» **PROBLEM REQUIREMENTS**: Take the line that contains "Collapse the Installation Options section" and each line after it to the end of the data below, and set them down exactly, omitting pictures.

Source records

/---

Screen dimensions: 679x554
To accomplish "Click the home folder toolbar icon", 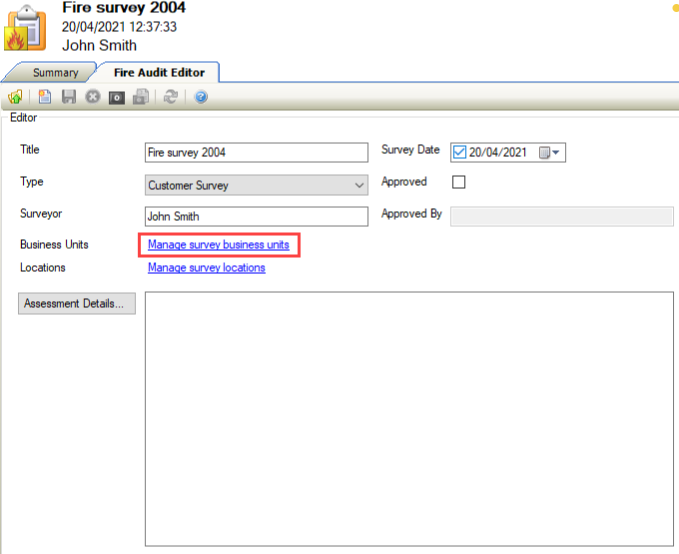I will tap(15, 97).
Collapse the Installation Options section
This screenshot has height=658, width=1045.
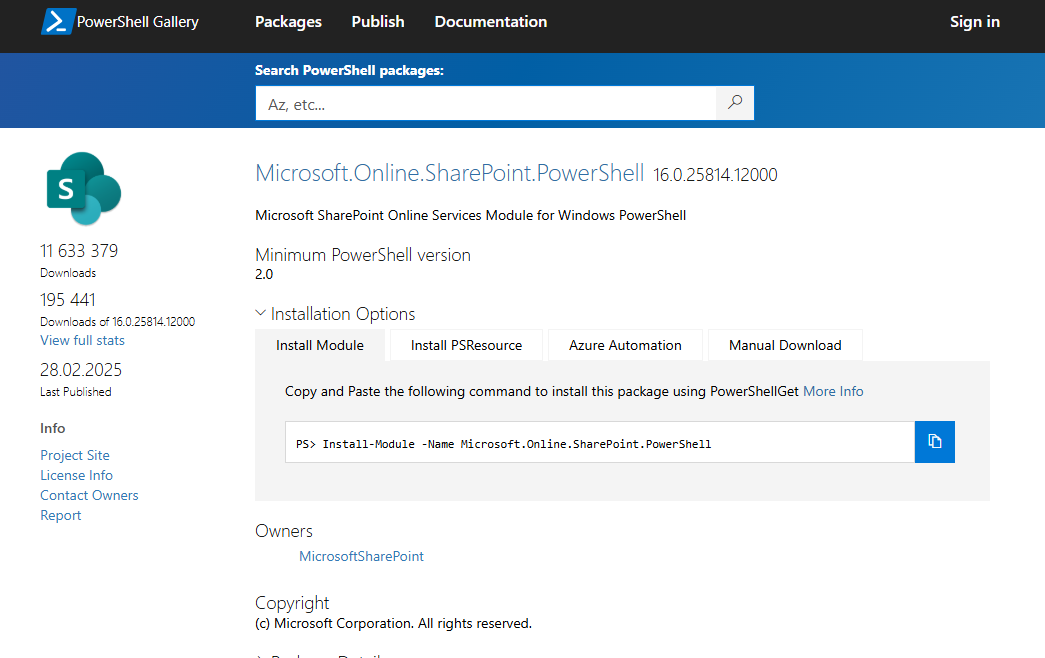tap(342, 314)
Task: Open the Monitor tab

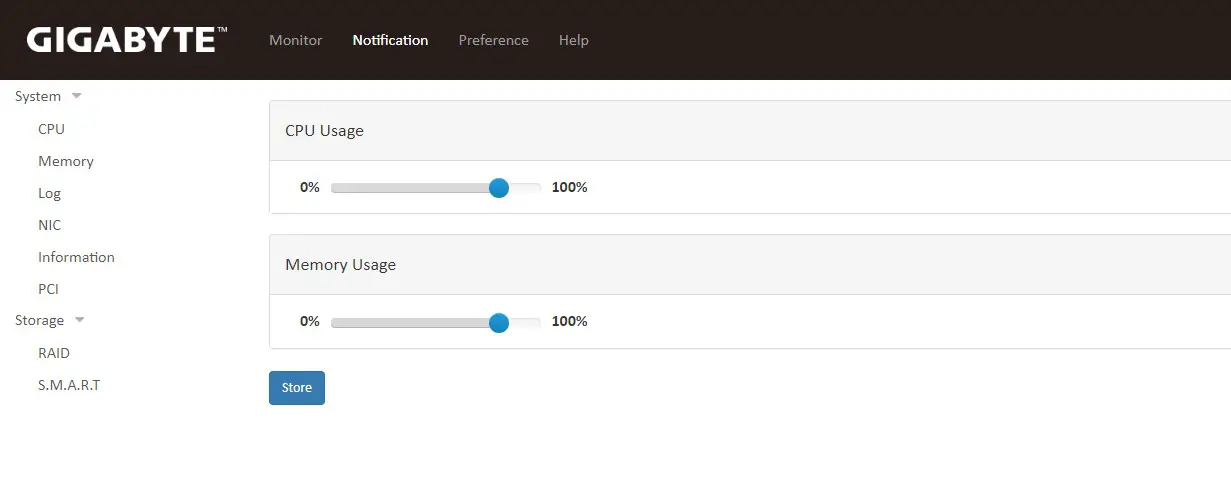Action: 295,40
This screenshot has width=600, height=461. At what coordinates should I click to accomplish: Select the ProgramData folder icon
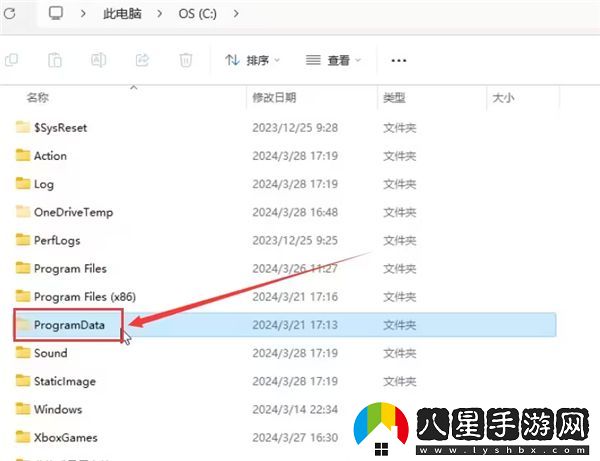tap(24, 325)
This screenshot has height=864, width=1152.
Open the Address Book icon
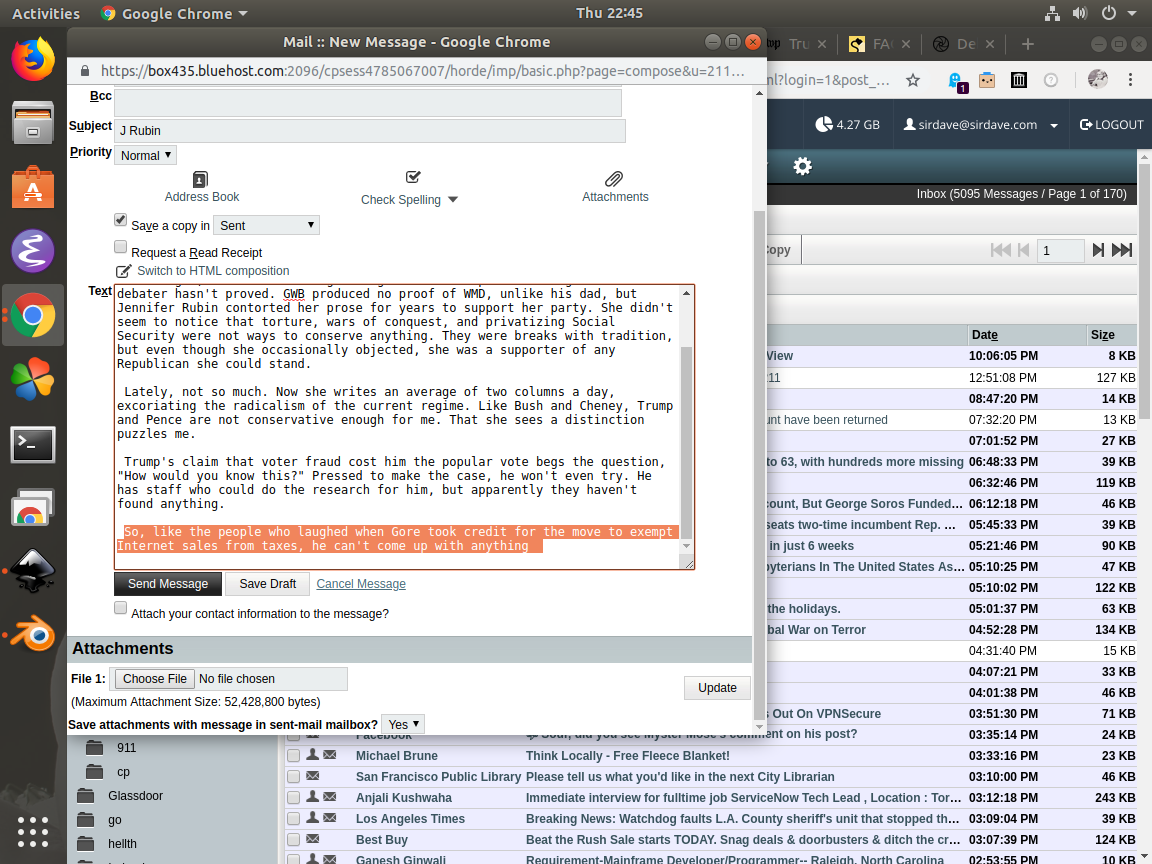tap(201, 179)
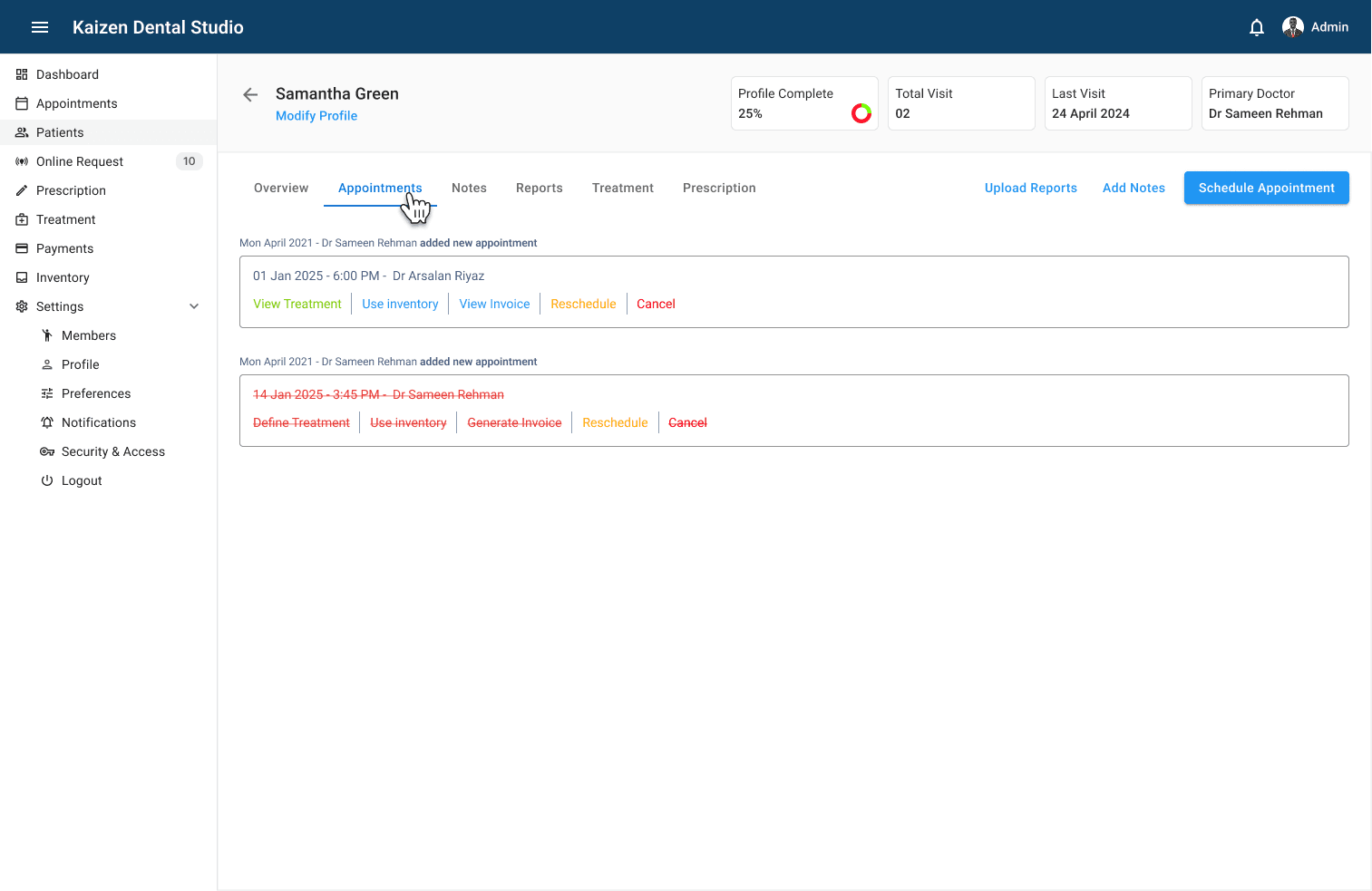Viewport: 1372px width, 891px height.
Task: Open the Preferences settings item
Action: point(96,393)

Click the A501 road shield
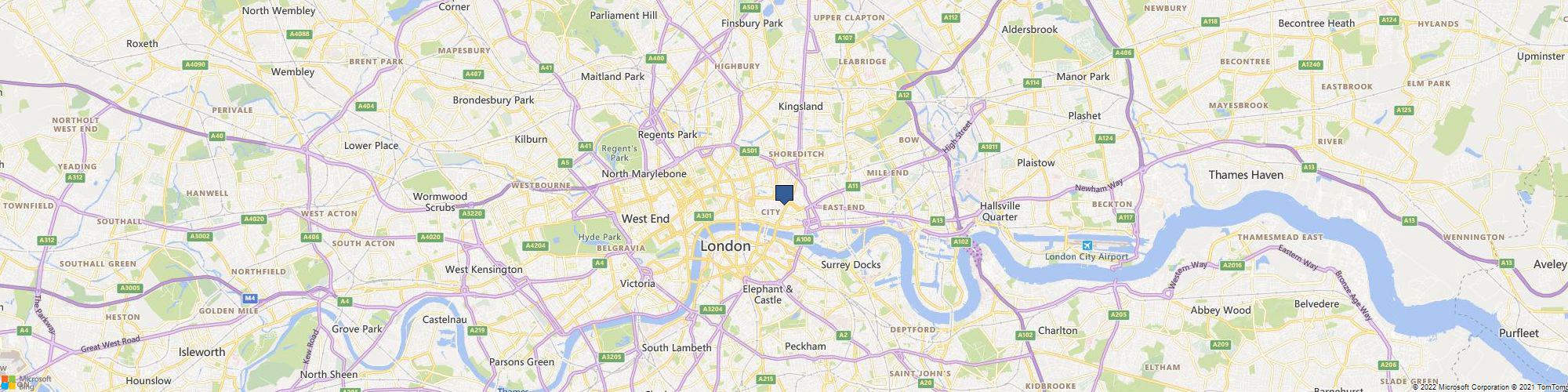pyautogui.click(x=750, y=151)
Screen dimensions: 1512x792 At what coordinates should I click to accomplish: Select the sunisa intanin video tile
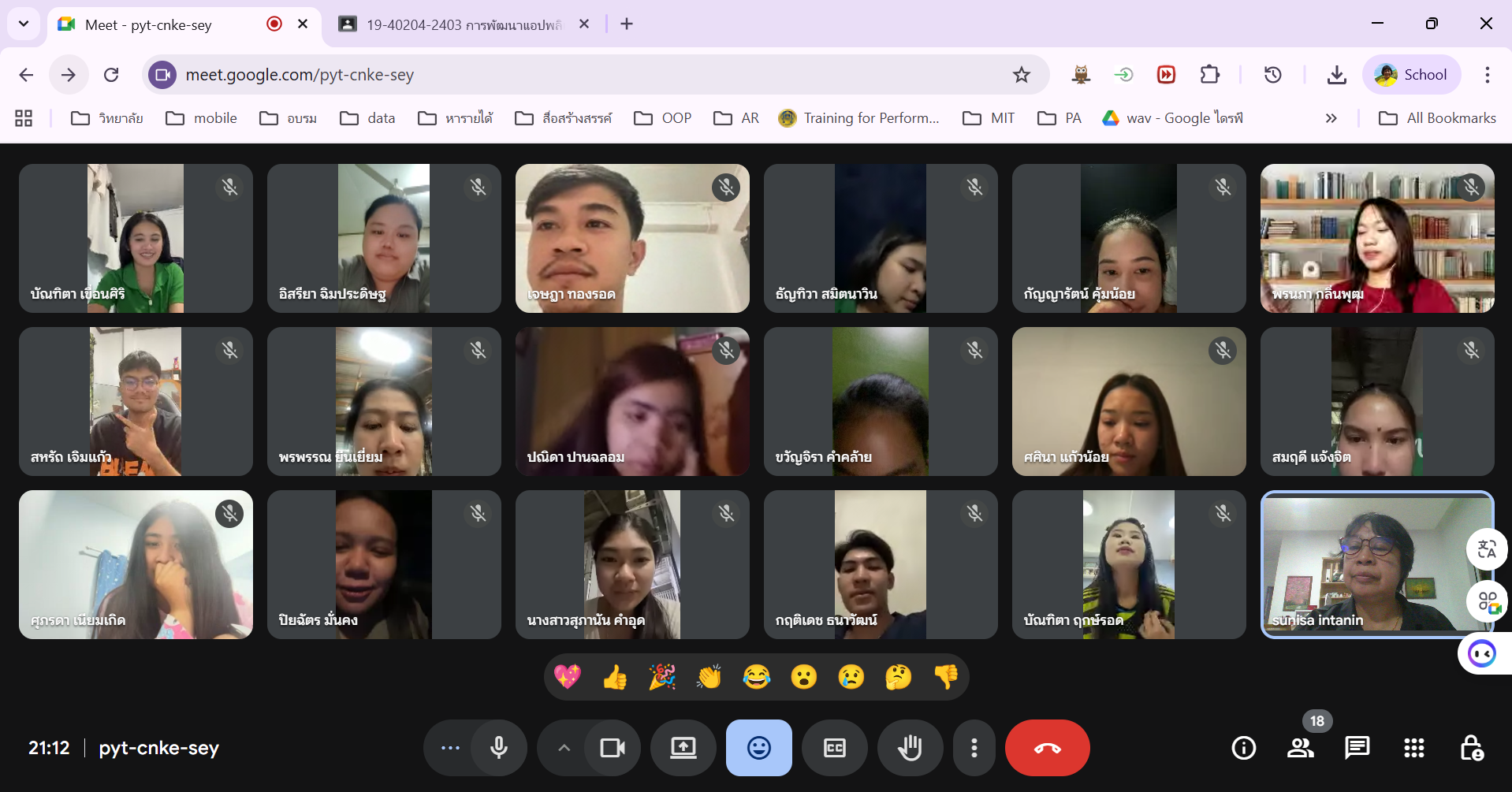1376,564
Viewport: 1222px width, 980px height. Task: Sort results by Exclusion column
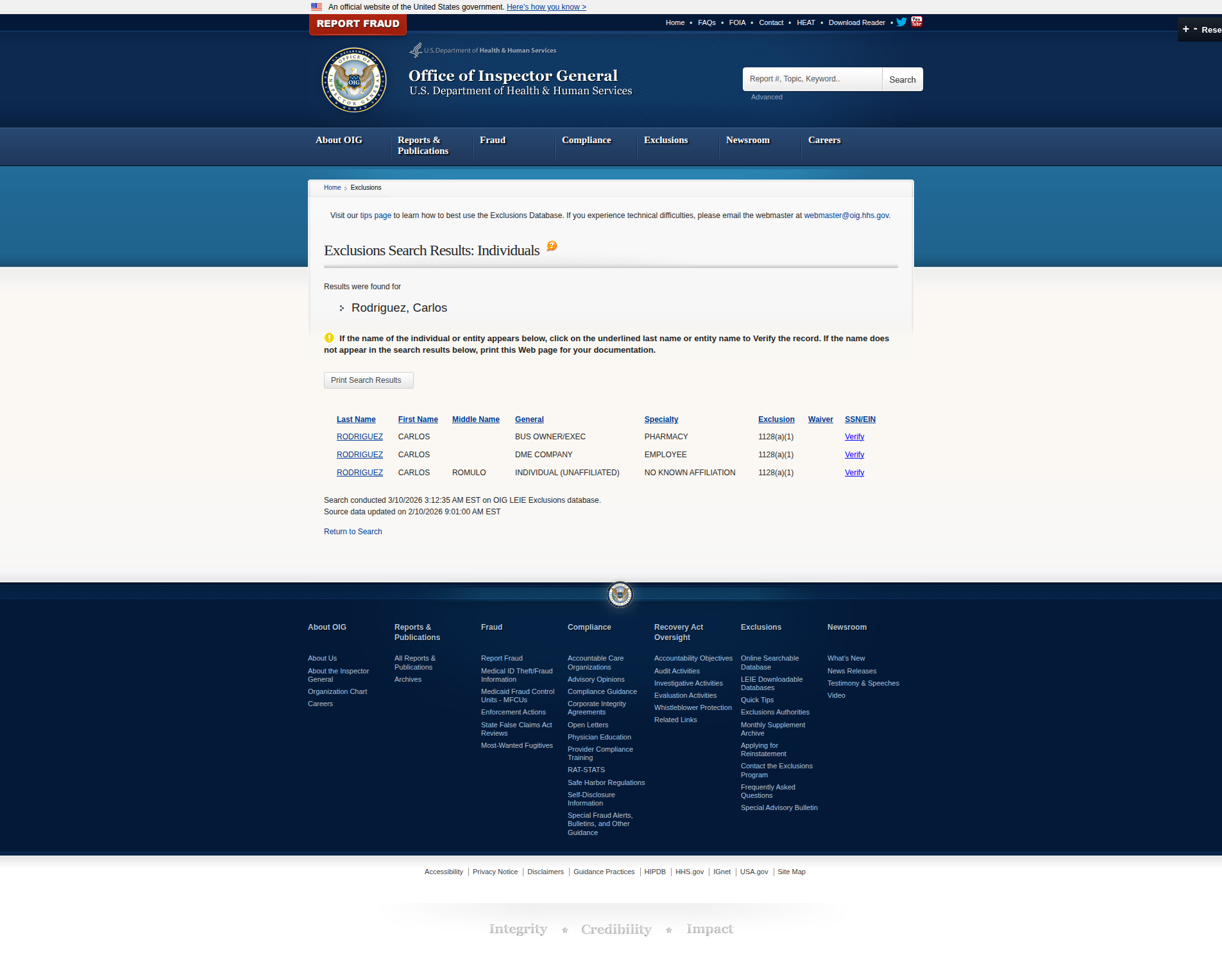776,419
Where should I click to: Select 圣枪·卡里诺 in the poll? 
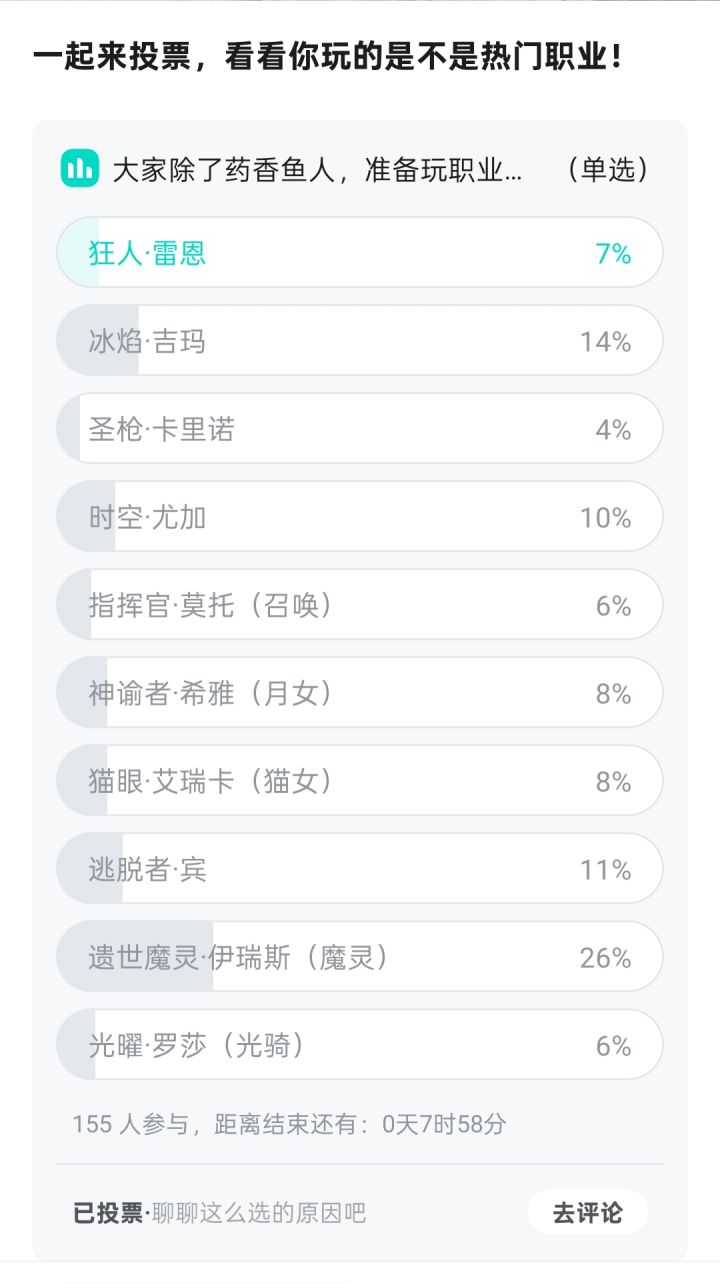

\---

» **RESULT OF THIS EXERCISE**:
Collapse the Installation Options section
This screenshot has height=658, width=1045.
tap(342, 314)
Task: Open the Monitor tab

Action: 295,40
This screenshot has width=600, height=461. At what coordinates should I click to accomplish: Select the ProgramData folder icon
tap(24, 325)
This screenshot has height=864, width=1152.
Open the Address Book icon
tap(201, 179)
Viewport: 1372px width, 891px height.
Task: Open the Preferences settings item
Action: point(96,393)

Click the A501 road shield
pyautogui.click(x=750, y=151)
Screen dimensions: 1512x792 At what coordinates should I click to accomplish: Select the sunisa intanin video tile
1376,564
Viewport: 1222px width, 980px height. Task: Sort results by Exclusion column
776,419
Where should I click to: Select 圣枪·卡里诺 in the poll? 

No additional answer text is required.